*** EXCERPT TO READ
I'm five weeks out from my due date, and have just finished the formal hypnobirthing class. I was disappointed in the class because I do not feel better prepared than I was after simply reading the book. More important, I don't feel like I fully understand what I should do in these remaining weeks to improve on this. (From what I've read in other posts, it sounds as if the Hypnobabies course provides very specific, materials-based home activities, and I wish I had something more like that.)

When I raised this issue with the instructor during the last session, she told me to focus on practicing the breathing and that everything else would fall into place. But this seems to ignore the "hypno" techniques, which I want to have practiced enough to be able to draw upon when the time comes. But other than the Rainbow Relaxation script (which I had to buy separately because my book came with a completely different, less useful meditation CD), this program doesn't seem to offer any resources for guided home practice of the other techniques that are described in the book. (I looked into the Hypnobabies site to see if any of their CDs would translate, but the descriptions made it clear that most were of use only if you were working through the whole program.)

When I try to invoke the scripts on my own (without any guided audio), I get distracted by trying to remember the steps of each technique, and have not been able to achieve anything close to self-hypnosis or deep relaxation.

So for those who have done Hypnobirthing, how exactly did you practice? Any advice would be greatly appreciated.


----------



## turtlewomyn (Jun 5, 2005)
******
*** RECORDS SUPPLIED
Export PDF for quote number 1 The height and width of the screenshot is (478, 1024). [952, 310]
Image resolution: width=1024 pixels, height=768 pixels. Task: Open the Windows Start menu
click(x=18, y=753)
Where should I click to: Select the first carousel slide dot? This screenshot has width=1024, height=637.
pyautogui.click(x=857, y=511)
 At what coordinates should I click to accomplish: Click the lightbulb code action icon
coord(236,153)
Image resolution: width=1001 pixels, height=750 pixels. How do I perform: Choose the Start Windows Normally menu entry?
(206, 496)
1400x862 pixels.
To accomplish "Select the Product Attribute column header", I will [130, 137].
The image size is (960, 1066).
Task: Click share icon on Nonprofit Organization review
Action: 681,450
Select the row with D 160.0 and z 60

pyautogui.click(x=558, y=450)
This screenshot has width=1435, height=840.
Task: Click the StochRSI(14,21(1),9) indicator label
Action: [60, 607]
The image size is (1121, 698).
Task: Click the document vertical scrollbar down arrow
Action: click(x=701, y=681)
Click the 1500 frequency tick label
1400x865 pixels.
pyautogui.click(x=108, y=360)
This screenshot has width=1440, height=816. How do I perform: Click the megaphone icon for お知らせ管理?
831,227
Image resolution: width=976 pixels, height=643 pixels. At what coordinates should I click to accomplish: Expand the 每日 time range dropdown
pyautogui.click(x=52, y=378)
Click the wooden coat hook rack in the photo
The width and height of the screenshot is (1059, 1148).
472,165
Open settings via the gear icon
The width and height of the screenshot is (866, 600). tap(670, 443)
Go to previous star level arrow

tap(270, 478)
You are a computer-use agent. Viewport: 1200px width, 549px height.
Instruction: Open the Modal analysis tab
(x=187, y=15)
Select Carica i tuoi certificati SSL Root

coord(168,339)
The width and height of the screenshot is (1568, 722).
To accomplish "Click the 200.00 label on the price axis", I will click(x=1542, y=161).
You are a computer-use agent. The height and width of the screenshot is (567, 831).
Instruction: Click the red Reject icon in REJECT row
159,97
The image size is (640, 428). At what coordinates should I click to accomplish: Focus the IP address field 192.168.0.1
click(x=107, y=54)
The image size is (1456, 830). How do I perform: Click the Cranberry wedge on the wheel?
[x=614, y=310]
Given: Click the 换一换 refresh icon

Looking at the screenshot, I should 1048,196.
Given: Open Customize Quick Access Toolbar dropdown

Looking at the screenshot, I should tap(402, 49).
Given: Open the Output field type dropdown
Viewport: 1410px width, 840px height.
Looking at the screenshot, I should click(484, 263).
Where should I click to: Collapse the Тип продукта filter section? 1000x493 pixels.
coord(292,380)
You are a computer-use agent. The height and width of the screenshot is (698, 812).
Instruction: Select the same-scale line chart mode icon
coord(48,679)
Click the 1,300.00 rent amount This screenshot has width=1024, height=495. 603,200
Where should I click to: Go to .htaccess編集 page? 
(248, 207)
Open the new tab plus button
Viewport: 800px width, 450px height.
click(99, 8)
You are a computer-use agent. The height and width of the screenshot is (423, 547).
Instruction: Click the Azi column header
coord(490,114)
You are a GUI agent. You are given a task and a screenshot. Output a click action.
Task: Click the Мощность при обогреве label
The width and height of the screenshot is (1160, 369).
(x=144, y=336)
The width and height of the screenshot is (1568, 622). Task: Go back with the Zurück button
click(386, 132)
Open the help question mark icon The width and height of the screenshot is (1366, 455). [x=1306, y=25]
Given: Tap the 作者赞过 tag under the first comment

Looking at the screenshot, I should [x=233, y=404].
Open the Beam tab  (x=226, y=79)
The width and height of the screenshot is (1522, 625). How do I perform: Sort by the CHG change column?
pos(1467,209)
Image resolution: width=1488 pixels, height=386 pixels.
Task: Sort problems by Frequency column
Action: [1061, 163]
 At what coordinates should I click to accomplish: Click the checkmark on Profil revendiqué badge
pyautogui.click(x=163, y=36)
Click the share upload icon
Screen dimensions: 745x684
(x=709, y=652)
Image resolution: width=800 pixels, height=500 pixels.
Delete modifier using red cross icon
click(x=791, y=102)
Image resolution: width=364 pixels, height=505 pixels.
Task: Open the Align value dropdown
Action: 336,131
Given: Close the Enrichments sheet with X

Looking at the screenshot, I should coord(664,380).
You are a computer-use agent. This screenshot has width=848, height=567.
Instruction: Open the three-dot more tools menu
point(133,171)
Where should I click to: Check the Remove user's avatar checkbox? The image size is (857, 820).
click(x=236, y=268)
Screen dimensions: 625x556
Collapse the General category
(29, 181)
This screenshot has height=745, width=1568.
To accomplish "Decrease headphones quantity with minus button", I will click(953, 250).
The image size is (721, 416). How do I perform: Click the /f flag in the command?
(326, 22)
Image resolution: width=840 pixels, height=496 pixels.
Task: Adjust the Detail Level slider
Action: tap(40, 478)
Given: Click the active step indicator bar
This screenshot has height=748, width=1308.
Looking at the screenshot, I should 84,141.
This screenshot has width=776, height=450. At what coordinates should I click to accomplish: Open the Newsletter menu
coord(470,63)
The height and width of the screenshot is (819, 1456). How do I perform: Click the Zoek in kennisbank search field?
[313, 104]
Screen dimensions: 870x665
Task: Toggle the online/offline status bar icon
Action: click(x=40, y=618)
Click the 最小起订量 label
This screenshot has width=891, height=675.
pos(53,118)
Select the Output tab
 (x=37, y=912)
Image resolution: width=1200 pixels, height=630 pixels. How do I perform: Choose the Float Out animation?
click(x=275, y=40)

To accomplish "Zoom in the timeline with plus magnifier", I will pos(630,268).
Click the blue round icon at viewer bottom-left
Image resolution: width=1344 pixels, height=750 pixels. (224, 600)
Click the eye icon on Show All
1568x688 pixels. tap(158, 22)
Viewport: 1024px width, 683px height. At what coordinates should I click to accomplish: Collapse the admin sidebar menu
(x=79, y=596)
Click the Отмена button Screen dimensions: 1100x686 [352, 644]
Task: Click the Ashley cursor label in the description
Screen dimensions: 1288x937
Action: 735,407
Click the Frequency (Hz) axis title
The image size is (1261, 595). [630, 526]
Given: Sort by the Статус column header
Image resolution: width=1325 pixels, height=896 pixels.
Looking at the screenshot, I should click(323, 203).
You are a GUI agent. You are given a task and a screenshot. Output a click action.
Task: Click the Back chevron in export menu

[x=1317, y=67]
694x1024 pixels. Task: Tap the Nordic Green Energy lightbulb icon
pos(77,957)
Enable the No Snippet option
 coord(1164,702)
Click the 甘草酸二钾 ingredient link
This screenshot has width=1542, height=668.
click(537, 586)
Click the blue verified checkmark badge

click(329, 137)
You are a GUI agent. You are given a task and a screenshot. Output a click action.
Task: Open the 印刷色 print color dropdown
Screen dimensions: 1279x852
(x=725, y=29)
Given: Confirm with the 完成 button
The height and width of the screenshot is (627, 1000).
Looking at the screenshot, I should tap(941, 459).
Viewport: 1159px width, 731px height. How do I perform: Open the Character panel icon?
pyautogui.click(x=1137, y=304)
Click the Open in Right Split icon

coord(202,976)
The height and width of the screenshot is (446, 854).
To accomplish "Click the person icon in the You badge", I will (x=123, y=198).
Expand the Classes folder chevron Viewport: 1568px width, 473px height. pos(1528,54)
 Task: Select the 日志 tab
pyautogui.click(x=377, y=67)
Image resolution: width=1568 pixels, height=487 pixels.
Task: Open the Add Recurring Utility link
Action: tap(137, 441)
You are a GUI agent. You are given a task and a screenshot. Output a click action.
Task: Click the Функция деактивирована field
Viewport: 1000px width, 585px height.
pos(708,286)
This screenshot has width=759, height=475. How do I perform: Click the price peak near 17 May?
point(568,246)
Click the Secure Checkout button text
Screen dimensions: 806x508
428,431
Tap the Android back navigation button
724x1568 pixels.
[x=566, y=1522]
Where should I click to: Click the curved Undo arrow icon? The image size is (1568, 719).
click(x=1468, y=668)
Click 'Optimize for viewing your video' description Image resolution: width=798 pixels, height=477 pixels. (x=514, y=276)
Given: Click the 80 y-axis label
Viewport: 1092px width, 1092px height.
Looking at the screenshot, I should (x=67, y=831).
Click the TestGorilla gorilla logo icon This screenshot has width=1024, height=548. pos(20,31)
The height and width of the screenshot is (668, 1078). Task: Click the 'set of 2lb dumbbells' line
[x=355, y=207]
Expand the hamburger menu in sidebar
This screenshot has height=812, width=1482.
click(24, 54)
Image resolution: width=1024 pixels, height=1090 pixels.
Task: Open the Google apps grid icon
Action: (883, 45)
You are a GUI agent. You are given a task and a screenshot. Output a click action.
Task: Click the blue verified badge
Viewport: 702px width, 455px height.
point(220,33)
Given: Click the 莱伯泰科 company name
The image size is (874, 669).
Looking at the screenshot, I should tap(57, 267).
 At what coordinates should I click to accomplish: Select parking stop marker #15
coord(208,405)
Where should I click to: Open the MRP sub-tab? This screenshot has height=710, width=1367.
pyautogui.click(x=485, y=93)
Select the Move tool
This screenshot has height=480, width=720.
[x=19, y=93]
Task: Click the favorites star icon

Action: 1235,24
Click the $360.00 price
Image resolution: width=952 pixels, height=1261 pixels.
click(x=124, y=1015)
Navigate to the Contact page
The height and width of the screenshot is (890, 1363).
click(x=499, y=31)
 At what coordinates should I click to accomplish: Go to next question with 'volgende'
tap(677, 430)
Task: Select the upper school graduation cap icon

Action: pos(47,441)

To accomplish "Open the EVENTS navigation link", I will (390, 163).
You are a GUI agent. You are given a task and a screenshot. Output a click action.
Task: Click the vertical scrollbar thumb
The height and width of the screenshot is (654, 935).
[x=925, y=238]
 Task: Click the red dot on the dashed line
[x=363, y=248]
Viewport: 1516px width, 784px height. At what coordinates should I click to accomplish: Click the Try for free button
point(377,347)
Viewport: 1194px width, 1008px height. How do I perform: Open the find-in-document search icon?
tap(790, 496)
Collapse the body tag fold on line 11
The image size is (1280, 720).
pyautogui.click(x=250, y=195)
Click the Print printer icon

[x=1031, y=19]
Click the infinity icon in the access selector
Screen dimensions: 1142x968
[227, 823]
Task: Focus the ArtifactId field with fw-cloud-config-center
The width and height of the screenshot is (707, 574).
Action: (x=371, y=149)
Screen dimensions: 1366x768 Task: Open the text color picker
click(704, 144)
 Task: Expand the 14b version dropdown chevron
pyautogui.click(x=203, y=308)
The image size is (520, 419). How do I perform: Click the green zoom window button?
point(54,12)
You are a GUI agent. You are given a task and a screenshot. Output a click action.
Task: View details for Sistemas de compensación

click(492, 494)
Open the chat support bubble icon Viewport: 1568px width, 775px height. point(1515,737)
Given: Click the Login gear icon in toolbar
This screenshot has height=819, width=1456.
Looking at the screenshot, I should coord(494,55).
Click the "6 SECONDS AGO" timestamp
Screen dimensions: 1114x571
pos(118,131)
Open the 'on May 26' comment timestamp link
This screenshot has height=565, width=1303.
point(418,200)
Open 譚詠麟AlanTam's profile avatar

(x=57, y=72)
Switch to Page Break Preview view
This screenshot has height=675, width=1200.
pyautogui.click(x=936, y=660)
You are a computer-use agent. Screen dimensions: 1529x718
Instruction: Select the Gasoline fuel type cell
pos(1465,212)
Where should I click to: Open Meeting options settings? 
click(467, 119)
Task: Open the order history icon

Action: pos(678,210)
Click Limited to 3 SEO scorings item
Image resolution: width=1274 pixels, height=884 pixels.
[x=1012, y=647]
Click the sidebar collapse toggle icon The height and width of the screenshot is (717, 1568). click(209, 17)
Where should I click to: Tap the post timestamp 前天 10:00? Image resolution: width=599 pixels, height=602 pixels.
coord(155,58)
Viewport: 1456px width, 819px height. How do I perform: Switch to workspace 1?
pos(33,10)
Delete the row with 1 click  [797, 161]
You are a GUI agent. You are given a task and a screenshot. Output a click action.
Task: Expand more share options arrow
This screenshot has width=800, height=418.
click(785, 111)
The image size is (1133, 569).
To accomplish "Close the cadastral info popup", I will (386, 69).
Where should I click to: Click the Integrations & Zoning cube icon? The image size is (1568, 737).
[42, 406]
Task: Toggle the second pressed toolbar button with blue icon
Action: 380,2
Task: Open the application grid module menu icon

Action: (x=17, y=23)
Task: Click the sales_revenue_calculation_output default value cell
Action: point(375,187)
******
▶ [STUDY QUESTIONS]
[A] In the hypnobirthing post, what did the instructor tell the poster to focus on?
[B] Condense the paragraph of the hypnobirthing post beginning "When I raised this issue" into a short bulleted list that keeps its main facts.
[C] Proceed with the hypnobirthing thread from where it stops.
You won't need the items for any of this.

▶ [ANSWER LIST]
[A] Practicing the breathing, with everything else falling into place.

[B]
- The instructor's advice at the last session was to focus on practicing the breathing and trust that everything else would fall into place.
- That advice seems to ignore the "hypno" techniques, which the poster wants to practice enough to draw on during labor.
- Apart from the Rainbow Relaxation script, the program offers no resources for guided home practice of the other techniques in the book.
- The script had to be bought separately because the book came with a different, less useful meditation CD.
- Hypnobabies CDs don't seem to help, since their descriptions indicate most are useful only when working through that whole program.

[C]
I ended up not really using mine as I got coerced into a scheduled c-section, however it did come in handy when the catheter and the spinal went in. I had a friend who used the same teacher and class as I did, with much success - she had a birth induced for Pre-E, but never used pain meds even with the horrible pitocin contractions (the teacher was also her doula and was supposed to be my doula).

I listened to the rainbow relaxation cd often and also bought other cd's (like the ones you can buy at target that are supposed to help with relaxation). I listened to them when DH and I did the perineal massage. I also listened to the birth affirmations CD every day on the way to work. We also had written scripts for DH to do with me, so we practiced those as well. These were all included in the packet that the teacher/doula gave to us for the class. (ones where he is picking up and dropping your hand and telling you that you will become more relaxed).

I was nervous so the teacher had me come in for a hypnosis session and I was completely relaxed with that. I am sad that I wasn't able to use it, but plan to use it next time.


----------



## bananahands (Jan 11, 2006)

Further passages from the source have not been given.